Be that as it is, we watched last week’s Tour of California with great interest. Many reasons for this were obvious – most of the best riders in the world were there, it’s California and a punishing event, etc., etc.
But the biggest reason, of course, was the return of both Lance Armstrong and Floyd Landis to the racing scene. Depending on how one looks at things, the final results were mixed. Lance played a pretty good supporting role for Astana teammate and race champ, Levi Leipheimer and finished sixth overall. Lance rode well, though not spectacularly. He may have been the third best rider for Astana (behind Leipheimer and Chris Horner), and maybe the fourth-best on the team right now.
Of course it’s still early and the big test – Le Tour de France – is five months away. That doesn’t change the fact that Astana, the best team in the world, has some figuring out to do. Is Leipheimer or 2007 Tour de France champ Alberto Contador the leader of the team? And if so, where does that leave Lance? Certainly he didn’t come out of retirement to be a domestique.
Regardless, where Lance really distinguished himself in the Tour of California (the most-viewed spectator event in state history… over 2 million people witnessed various stages of the race that started in Sacramento and finished near San Diego), was with a certain spectator.
Actually, the spectator was dressed in a bumble-bee type costume… with horns on his head… and a trident with syringes attached… oh yeah, and a cape – the dude was wearing a cape.
Nevertheless, when the guy got a little too close and a little too annoying, Lance gave the bumble-bee man with a needle a shove that sent him sprawling into the snow. Then he just rode off, since, you know, it was a race.
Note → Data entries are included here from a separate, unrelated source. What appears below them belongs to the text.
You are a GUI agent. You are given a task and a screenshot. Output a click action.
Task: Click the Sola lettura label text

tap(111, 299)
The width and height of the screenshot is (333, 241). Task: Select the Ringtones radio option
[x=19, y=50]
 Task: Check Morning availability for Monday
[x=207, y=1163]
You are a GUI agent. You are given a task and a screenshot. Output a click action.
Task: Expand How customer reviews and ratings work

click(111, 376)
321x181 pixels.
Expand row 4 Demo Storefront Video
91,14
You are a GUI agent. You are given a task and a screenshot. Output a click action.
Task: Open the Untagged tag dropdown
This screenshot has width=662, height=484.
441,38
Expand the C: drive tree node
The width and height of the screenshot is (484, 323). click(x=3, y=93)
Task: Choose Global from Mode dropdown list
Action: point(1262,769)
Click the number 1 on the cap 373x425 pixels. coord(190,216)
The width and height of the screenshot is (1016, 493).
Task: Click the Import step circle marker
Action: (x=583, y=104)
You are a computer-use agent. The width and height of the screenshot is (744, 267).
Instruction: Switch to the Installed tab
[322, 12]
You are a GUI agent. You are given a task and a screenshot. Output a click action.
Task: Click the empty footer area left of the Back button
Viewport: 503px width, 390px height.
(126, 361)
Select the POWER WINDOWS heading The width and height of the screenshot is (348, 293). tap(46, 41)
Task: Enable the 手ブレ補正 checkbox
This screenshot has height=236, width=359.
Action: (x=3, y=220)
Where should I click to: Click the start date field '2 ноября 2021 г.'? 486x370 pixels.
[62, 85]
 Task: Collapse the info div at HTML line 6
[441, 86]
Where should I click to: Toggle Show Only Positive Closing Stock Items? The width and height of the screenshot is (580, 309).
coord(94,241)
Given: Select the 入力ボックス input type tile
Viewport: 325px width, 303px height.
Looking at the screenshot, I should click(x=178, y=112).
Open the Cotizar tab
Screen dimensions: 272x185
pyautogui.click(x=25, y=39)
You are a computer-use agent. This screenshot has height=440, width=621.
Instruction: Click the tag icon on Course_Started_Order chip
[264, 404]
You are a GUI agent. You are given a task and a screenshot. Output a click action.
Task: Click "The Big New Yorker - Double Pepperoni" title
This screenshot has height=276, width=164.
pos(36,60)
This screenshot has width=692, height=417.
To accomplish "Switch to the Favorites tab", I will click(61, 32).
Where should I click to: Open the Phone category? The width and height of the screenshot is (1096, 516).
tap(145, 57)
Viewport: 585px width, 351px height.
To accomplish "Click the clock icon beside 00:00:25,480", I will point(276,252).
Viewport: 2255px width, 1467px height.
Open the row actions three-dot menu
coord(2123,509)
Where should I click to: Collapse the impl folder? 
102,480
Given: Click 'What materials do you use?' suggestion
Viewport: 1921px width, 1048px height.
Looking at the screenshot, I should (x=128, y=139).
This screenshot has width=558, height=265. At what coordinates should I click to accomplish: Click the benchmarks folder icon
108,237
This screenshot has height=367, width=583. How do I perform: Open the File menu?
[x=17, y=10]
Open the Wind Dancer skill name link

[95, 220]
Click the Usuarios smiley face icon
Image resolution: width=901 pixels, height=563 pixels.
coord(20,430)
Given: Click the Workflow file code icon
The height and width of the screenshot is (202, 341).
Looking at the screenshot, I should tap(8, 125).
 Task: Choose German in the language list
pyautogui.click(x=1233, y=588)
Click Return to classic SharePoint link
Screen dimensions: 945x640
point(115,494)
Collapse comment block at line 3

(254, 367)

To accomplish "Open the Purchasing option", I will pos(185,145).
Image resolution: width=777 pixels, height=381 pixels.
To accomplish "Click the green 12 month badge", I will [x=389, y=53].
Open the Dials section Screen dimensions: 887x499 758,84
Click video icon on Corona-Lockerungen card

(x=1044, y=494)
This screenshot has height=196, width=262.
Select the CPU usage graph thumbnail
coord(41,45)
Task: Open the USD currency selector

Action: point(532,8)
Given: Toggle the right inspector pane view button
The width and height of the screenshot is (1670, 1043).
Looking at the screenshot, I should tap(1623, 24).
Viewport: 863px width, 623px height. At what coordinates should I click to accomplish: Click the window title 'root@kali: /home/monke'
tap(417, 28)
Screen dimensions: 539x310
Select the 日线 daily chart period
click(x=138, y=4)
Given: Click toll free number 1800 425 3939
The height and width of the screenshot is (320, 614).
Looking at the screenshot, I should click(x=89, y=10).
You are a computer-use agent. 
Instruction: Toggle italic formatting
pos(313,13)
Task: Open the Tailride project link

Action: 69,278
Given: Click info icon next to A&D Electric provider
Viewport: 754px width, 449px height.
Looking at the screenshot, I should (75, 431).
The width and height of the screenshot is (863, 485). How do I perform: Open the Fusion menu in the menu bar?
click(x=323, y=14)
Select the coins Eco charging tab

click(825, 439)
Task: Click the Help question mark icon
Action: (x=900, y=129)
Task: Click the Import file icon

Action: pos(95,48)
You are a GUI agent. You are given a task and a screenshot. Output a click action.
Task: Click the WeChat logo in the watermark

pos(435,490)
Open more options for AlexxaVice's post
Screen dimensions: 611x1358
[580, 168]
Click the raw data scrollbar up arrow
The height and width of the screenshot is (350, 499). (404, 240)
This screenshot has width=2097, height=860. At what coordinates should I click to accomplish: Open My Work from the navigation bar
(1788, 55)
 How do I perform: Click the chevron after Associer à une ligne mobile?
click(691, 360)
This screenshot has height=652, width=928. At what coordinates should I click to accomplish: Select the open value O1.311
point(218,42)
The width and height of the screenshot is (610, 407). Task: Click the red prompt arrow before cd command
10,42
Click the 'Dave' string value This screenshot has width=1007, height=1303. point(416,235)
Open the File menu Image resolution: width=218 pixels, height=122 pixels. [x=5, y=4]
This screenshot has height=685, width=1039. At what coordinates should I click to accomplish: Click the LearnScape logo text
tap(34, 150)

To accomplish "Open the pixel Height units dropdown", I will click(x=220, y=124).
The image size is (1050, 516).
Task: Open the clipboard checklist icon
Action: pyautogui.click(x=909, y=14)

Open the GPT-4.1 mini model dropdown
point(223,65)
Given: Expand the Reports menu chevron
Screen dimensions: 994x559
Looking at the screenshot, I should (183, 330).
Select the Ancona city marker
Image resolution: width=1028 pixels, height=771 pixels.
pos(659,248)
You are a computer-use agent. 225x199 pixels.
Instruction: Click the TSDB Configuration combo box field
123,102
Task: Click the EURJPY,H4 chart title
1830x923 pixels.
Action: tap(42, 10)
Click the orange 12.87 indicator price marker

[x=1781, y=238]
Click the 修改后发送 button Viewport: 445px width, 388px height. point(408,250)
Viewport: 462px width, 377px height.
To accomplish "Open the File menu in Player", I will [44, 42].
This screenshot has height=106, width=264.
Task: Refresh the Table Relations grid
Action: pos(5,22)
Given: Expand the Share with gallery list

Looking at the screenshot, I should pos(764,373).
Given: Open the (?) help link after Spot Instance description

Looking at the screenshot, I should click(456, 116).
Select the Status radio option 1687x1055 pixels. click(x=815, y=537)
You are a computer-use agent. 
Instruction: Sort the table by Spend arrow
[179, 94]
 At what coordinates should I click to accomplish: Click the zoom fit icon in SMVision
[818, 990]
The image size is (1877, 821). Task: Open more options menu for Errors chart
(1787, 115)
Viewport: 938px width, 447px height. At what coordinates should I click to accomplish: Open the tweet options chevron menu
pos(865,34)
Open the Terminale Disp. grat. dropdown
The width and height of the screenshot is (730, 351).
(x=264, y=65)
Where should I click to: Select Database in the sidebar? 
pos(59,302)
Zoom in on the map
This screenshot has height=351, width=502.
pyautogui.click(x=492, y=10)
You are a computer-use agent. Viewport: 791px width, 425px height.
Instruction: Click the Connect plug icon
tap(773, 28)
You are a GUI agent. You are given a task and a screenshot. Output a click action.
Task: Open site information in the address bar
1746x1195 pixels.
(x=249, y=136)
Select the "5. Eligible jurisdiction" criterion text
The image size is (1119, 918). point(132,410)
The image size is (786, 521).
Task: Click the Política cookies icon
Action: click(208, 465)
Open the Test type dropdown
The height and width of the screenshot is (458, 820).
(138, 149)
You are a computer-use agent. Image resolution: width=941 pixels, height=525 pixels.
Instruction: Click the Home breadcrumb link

Take a look (photos from Drunk Cyclist):
Meanwhile, Lancaster County native Floyd Landis had an up-and-down Tour of California. In his first race since that now infamous 2006 Tour de France, Floyd finished 23rd. He struggled early, partially because of a fall during training on his surgically-repaired hip, caught a cold, got tangled up in a mid-race crash, yet hung in. By the end, Floyd finished strong and rode strong and tough during the race’s final stage.
Hell, by the end of the race the once loquacious-turned-silent Landis was even talking to the press again. Albeit it briefly and after a feature appeared in The New York Times.
Floyd also appeared on the cover of glossy/fancy cycling mag, Road, though the only cool part about the featured interview was the photos. The interview itself was pretty unrevealing and pedantic, but the pictures were cool.